> _REQUIREMENTS_
Rewrite the text lines of every row below, replacing "menu" with "dropdown" and changing nothing else. Leave the pictures out of your version.

> _MATERIAL FOR THIS EXERCISE_
------------------------------------------------

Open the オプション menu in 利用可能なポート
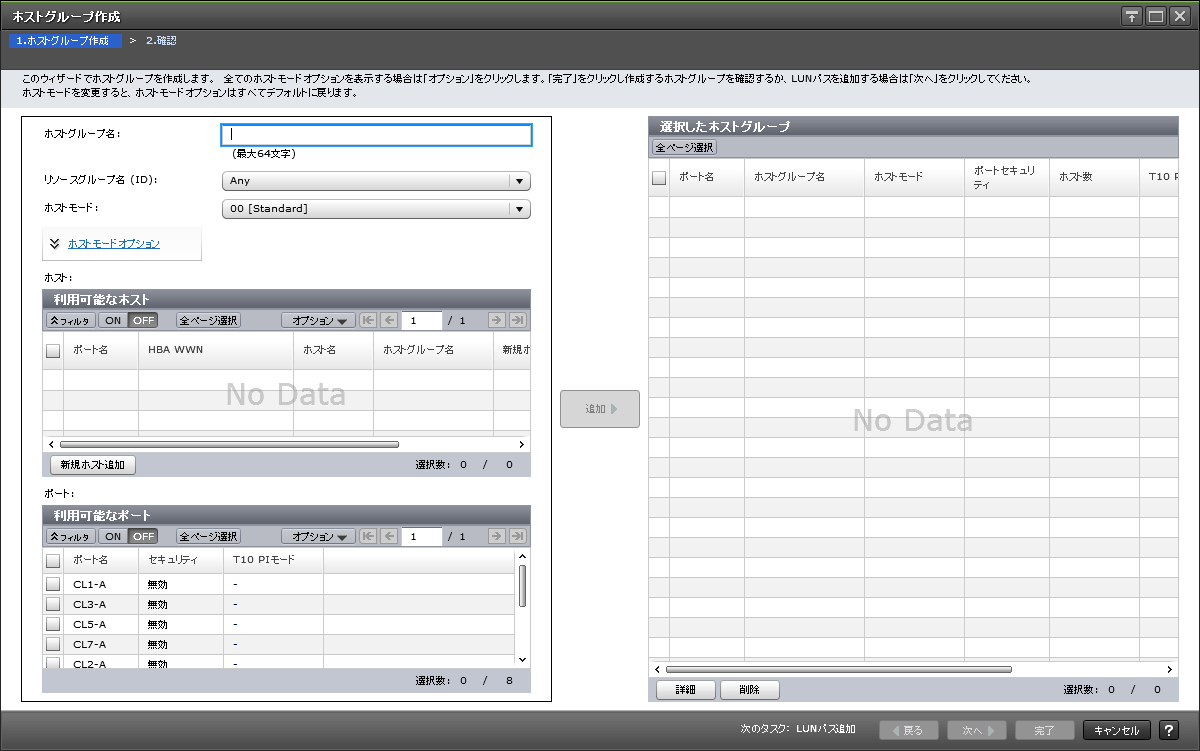This screenshot has width=1200, height=751. click(318, 536)

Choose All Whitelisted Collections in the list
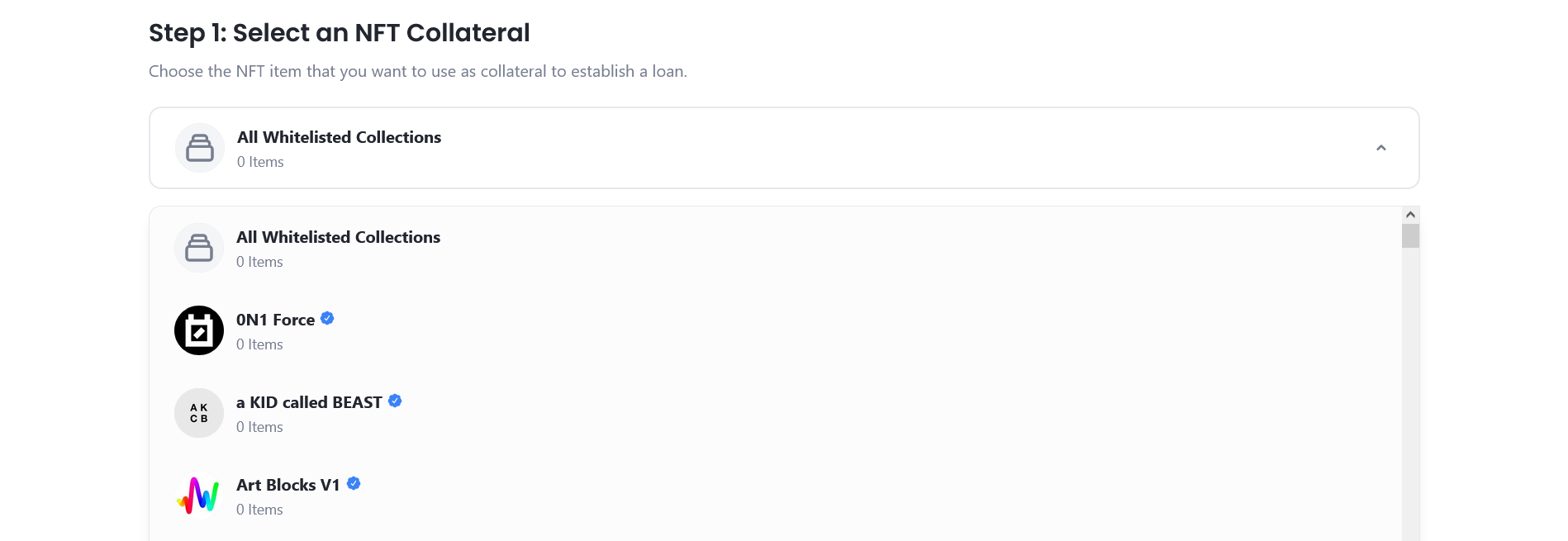pos(776,248)
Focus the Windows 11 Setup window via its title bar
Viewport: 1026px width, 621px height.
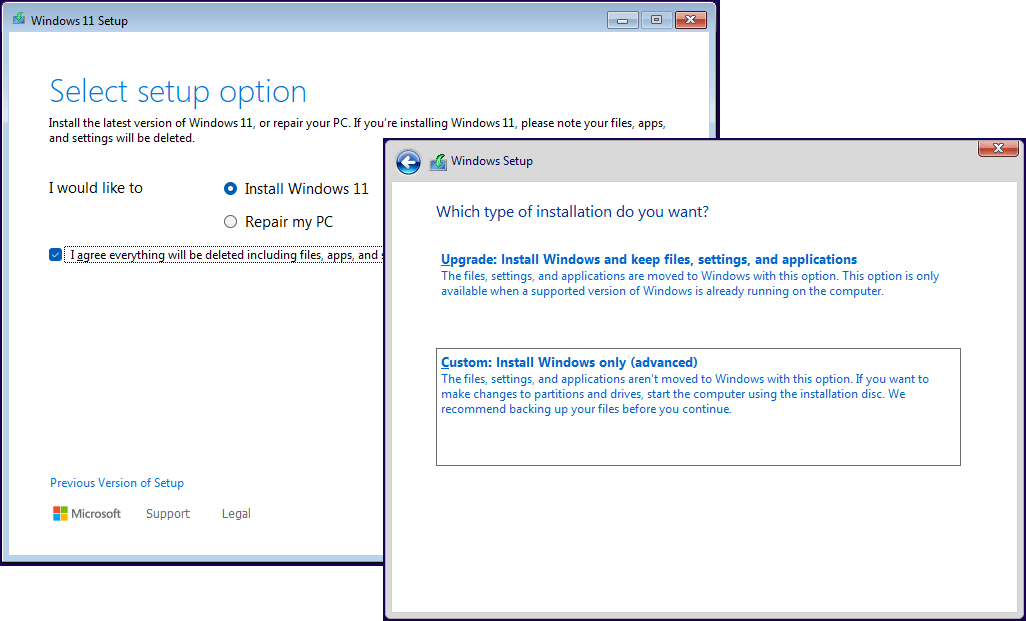pyautogui.click(x=300, y=19)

------------------------------------------------

> _TASK RESULT_
Open the オプション dropdown in 利用可能なポート
This screenshot has width=1200, height=751. click(318, 536)

Choose All Whitelisted Collections in the list
pos(776,248)
Focus the Windows 11 Setup window via its title bar
Viewport: 1026px width, 621px height.
pyautogui.click(x=300, y=19)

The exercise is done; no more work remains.